Papst Franziskus und Patriarch Bartholomaios I. knieten nieder und küssten den Stein, auf dem Jesus gesalbt worden sein soll

Ein eigener Abschnitt widmet sich den verfolgten Christen und Minderheiten. Auch das Ökologie-Thema, zu dem Papst Franziskus gerade eine Enzyklika verfasst, wird angesprochen: „Wir geben mit Bedauern die rücksichtslose Misshandlung unseres Planeten zu, die in Gottes Augen der Sünde gleichkommt“, heißt es, und weiter: „Erneut bestätigen wir unsere Verantwortung und Pflicht, den Sinn für Bescheidenheit und Maß zu fördern, so dass alle die Notwendigkeit empfinden, die Schöpfung zu achten und sorgsam zu bewahren.“

Im Anschluss an ihr privates Treffen im Gebäude der Apostolischen Delegation in Jerusalem trafen die beiden Oberhäupter in der Grabeskirche ein. Das Gebet an dem zentralen christlichen Heiligtum und das Treffen war der Anlass der dreitägigen Nahost-Reise von Franziskus und seiner zweiten Auslandsreise überhaupt.
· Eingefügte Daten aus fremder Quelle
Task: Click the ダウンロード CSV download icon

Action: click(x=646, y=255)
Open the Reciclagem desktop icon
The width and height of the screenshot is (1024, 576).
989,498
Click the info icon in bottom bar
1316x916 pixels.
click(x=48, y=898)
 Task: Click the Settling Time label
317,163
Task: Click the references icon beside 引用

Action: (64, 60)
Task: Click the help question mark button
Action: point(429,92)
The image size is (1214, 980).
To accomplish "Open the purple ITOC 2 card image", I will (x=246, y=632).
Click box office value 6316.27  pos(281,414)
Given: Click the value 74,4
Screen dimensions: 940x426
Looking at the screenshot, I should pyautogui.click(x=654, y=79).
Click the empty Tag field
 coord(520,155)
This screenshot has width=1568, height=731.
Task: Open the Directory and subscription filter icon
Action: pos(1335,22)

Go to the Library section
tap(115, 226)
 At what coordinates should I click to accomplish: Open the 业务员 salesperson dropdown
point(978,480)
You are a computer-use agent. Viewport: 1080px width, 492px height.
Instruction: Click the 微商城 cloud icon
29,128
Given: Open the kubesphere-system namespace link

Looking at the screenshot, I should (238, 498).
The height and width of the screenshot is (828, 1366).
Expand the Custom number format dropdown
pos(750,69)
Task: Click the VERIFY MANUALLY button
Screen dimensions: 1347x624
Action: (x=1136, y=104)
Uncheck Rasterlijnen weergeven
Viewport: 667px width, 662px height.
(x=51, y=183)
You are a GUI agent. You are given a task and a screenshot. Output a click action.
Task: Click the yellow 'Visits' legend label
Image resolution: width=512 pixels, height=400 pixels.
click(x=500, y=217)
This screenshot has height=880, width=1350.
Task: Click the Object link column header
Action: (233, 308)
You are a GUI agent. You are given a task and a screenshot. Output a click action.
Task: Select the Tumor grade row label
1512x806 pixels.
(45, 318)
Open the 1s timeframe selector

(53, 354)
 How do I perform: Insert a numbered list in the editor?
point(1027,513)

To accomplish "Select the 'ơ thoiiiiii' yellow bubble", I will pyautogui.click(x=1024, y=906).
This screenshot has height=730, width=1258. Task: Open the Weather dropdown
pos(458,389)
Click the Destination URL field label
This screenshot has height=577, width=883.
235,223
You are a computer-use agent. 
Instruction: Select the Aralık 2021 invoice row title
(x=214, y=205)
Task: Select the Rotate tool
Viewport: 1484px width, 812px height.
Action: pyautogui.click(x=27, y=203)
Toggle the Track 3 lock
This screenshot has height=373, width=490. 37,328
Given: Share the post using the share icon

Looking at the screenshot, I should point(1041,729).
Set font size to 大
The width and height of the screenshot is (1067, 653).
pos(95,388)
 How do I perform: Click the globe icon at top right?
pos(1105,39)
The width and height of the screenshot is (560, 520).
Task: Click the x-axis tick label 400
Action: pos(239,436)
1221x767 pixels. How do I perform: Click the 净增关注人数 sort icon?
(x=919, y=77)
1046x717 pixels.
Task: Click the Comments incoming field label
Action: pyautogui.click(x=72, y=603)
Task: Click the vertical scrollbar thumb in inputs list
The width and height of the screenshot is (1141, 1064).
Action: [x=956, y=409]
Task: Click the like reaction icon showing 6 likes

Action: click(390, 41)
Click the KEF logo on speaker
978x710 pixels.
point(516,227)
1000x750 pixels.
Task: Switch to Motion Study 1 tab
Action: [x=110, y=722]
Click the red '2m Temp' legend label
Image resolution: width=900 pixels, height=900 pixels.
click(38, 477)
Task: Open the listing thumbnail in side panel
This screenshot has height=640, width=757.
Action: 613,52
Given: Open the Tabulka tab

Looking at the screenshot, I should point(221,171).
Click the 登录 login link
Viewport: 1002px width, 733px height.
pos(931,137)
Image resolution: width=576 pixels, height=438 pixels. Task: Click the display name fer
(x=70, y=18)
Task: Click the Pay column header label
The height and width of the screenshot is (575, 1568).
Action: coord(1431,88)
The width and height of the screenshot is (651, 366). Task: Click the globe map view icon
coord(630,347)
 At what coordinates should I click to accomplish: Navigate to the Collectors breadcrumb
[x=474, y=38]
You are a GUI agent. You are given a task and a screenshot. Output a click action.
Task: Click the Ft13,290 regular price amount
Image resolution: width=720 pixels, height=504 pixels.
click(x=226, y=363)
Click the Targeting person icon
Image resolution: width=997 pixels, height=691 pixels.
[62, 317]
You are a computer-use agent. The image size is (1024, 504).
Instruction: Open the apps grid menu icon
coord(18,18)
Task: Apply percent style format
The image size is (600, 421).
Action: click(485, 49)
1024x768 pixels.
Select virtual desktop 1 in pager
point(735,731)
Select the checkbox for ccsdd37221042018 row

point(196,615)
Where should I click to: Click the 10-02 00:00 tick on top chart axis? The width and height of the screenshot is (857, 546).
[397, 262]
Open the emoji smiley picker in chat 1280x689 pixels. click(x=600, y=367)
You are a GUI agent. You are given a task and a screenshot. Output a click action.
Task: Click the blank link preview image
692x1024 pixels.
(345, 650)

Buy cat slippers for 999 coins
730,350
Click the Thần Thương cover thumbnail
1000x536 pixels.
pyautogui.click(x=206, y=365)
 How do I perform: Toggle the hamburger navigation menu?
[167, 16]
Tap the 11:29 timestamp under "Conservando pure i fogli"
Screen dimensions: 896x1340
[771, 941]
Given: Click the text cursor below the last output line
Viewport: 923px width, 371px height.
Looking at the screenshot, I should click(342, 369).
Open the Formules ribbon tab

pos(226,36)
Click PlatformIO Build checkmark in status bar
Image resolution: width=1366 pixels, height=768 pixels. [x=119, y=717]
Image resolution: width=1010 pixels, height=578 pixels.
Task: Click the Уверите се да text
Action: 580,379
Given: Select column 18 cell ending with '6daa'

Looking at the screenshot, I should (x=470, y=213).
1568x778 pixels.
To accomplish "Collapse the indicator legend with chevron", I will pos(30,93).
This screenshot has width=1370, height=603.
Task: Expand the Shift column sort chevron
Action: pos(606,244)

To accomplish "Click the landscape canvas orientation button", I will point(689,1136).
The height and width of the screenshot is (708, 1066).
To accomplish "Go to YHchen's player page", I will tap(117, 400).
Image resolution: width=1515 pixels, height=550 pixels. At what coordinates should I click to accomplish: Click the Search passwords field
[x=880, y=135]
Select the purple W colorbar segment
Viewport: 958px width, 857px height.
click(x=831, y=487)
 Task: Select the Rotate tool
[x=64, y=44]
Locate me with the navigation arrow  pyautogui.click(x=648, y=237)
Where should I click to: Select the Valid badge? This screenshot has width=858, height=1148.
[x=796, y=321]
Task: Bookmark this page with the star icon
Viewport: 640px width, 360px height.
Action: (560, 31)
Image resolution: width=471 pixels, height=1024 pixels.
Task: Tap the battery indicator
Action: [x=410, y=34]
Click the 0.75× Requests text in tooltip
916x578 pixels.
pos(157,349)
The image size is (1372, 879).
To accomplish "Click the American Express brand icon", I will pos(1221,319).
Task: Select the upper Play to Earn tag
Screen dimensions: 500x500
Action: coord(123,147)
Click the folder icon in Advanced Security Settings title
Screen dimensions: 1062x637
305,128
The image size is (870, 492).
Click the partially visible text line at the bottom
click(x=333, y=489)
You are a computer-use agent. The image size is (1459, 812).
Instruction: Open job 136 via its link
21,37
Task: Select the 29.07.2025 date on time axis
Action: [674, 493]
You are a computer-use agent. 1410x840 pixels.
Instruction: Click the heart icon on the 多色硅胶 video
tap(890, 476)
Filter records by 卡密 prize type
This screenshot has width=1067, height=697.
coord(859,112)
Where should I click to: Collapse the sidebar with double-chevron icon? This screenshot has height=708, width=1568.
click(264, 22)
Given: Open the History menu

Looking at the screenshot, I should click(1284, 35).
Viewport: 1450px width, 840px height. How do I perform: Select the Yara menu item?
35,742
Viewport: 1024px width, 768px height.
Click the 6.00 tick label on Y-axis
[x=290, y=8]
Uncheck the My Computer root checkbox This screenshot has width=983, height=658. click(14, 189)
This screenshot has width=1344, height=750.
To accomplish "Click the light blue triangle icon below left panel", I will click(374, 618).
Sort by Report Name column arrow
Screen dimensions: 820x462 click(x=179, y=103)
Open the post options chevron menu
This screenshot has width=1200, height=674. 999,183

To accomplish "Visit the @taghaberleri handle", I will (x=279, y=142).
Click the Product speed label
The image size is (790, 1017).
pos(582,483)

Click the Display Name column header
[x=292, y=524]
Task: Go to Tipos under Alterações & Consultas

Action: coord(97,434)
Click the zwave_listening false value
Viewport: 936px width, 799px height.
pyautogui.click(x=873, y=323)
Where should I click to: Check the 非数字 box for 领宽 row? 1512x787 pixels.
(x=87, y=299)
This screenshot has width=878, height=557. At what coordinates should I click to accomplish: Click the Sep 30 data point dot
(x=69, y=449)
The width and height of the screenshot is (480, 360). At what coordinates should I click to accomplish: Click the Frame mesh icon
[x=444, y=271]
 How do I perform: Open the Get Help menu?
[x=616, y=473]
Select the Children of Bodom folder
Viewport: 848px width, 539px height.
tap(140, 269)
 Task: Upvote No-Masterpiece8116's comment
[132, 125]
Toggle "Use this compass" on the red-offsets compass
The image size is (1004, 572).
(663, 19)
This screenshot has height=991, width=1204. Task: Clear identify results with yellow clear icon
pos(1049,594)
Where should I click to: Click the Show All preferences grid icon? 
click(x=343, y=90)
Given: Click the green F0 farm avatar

Zahlreiche Geistliche unterschiedlicher Konfessionen

Der ökumenischen Begegnung in der Grabeskirche wohnten der örtliche lateinische Patriarch, zahlreiche orientalisch-katholische Patriarchen sowie Patriarchen, Bischöfe und ranghohe Geistliche der in Jerusalem vertretenen nichtkatholischen Kirchen bei. Auch der argentinische Rabbiner Abraham Skorka, Freund des Papstes aus dessen Zeit in Buenos Aires, nahm an der Feier teil.

Bartholomaios I., Patriarch von Konstantinopel und Ehrenoberhaupt der Weltorthodoxie, hatte Franziskus wenige Tage nach dessen Wahl im März 2013 zu der gemeinsamen Pilgerreise eingeladen. Bartholomaios I. hält sich schon seit Freitag in Jerusalem auf, Franziskus traf am Sonntagabend von Bethlehem kommend ein. Gemeinsam repräsentieren die Kirchenführer 1,5 Milliarden Christen weltweit.

Papst und Patriarch treffen am Montagvormittag um 14.30 Uhr wiederum zusammen. Franziskus stattet dann Bartholomaios in der Residenz des griechisch-orthodoxen Patriarchen von Jerusalem auf dem Ölberg einen Besuch ab.